Aprendió a parrandear, pero no fue bailador y cantó por primera vez en las orillas del río
Tocaimo.  Además, se alejó de sus papás y sus más de doce hermanos, que lo discriminaron,
porque su condición lo convirtió en un inútil para las tareas de la finca donde creció.

 La primera canción que compuso se llama La loba ceniza y lo hizo con sus mejores
herramientas: la concentración y la memoria. Allí almacena todas sus letras, versos,
composiciones y las voces de las mujeres. Nunca olvida una. 

sus canciones vallenatas favoritas son A mi no me consuela nadie, de su autoría y El viejo
Miguel. En un largo lapso, Leandro Díaz sólo se vestía de blanco.

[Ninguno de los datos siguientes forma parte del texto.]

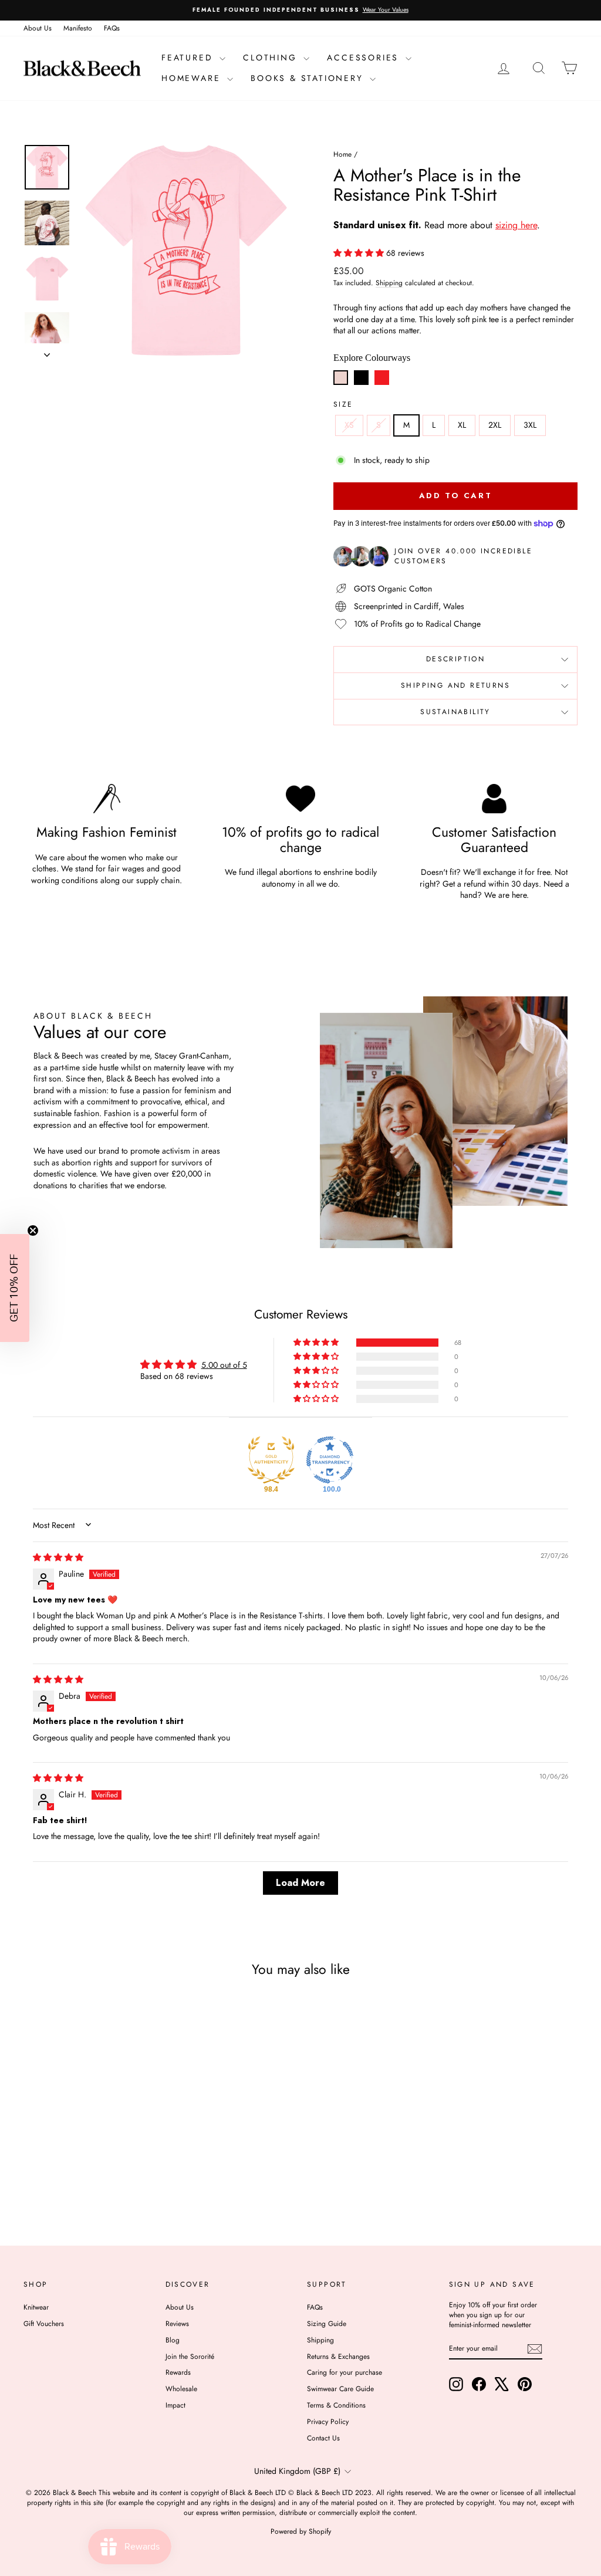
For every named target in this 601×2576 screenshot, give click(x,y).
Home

No tuvo maestros, y no siempre fue vallenato. En sus inicios también interpretó boleros,
tangos y rancheras, de allí su canción favorita Allá en el rancho grande.
Al final, para eso componía. A las mujeres les hacía canciones por dos razones: por venganza o para
conquistarlas. Pero, en últimas, lo hacía para que lo quisieran, porque al componer lo aplaudían y en
esa media se sentía una persona. En ocasiones, estas interpretaciones no le trajeron aplausos.
La mamá de una vecina lo insultó porque creyó que trataba de conquistar a su hija con las
canciones mexicanas.

El describía acordeón como un aparato pequeño, con muchas teclas o botones que se
oprimen con los dedos. Pero el verdadero significado que tuvo para él es que el
instrumento es la vida de un pueblo. 

Solía como todos los días hacer una oración, desayunar café, jugo y arepa con carne y
queso. Se ponía uno de sus seis pares de zapatos blancos y no se soltaba del brazo de Ivo,
uno de sus tantos hijos fue el unico que heredó su talento y que prefieria decirle maestro
que papá. En ocasiones especiales se vestian igual, y con el tiempo él se convirtió en sus
oídos, en su interlocutor, porque a Leandro los años le arrebataron de a poco su única
inspiración.

Leandro creció solitario. La primera palabra que dijo, según me contó su tía Erotida hace
un par de años, fue “gallo”: el canto que oía todos los días al amanecer. 

el hombre que vivió en tinieblas porque Dios quiso dejarle sin oficio uno
de sus sentidos para cambiárselos por ojos en el alma, tuvo motivos
valederos para estar feliz porque un escultor quiso añadirle un
monumento a su inmortalidad. Un monumento que está ubicado en el
lugar exacto, el lugar donde Leandro Díaz, el maestro ciego del vallenato
comenzó a granjearse su fama a través de sus bellos cantos.